**DOCUMENT EXTRACT**
┌──

What Is Conflict Engagement?

 

Avoidance or Engagement?
Most people would rather avoid a conflict than engage in it.  Sometimes avoiding a conflict is appropriate and sometimes it is inappropriate.  For example, if an issue is so trivial that the effort of engaging in conflict would not be worth it, avoidance is appropriate.  However, if the conflict involves a relationship and issues that you care about, engagement might be appropriate. 

Temptation of Premature Resolution
One of the most tempting ways of avoiding conflict is to attempt to resolve it prematurely.  Difficult conflicts often involve deep emotional factors and may require a substantial infusion or change in resources.  Individuals, including managers, facilitators, mediators the disputants themselves must decide how deep to go into the conflict and when to address various aspects of the conflict.  Therefore, complete resolution of such a conflict is rarely possible.  These complexities mean that it is not necessarily beneficial to decide early that resolution is desired or even appropriate.

└──

**INSTRUCTIONS**
1. In the conflict engagement passage, reproduce everything from "Avoidance or Engagement?" down to "might be appropriate.".
2. Answer these from the conflict engagement passage:
(a) According to its example, when is avoiding a conflict appropriate?
(b) What does the passage name as one of the most tempting ways of avoiding conflict?
(c) What do difficult conflicts often involve?
3. Write the next part of the conflict engagement passage, picking up after its final sentence.

[Pointing entries for text and elements]
┌──

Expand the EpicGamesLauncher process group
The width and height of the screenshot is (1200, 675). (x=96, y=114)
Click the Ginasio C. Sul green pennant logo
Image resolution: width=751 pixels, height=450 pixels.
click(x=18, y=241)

└──

**SOLVED PROBLEMS**
1.
Avoidance or Engagement?
Most people would rather avoid a conflict than engage in it.  Sometimes avoiding a conflict is appropriate and sometimes it is inappropriate.  For example, if an issue is so trivial that the effort of engaging in conflict would not be worth it, avoidance is appropriate.  However, if the conflict involves a relationship and issues that you care about, engagement might be appropriate.

2.
(a) When an issue is so trivial that the effort of engaging in conflict would not be worth it.
(b) Attempting to resolve it prematurely.
(c) Deep emotional factors, and they may require a substantial infusion or change in resources.

3.
What is Conflict Engagement?
It is essential that conflict specialists and people who wish to deal with conflict constructively become aware of the process of conflict engagement. According to Bernard Mayer:

Engaging in conflict means accepting the challenges of a conflict, whatever its type or stage of development may be, with courage and wisdom and without automatically assuming that resolution is an appropriate goal (Mayer, p. 184).

Conflict Specialists and Conflict as an Adaptive System
Mayer likes to see conflict as an adaptive system, sort of like a living organism.  Conflict specialists can play many roles.  But ultimately what they are trying to do is to help people engage in the tasks of a conflict such as helping people to: become aware of the conflict, give voice to the existence of the conflict, mobilize resources to carry on the conflict at the level of intensity desired by the participants, and help parties connect and interact with each other.  
           
The roles Mayer envisions are different than mere mediation or other forms of Alternative Dispute Resolution.   He believes that constructive conflict engagement is what conflict specialists' work should be all about.  It involves helping to decide to engage, to fight by developing legitimate power, to understand their interests, and to examine their values.  Conflict specialists can be present as people move through the engagement process, and to consider when and if resolution is desirable or possible.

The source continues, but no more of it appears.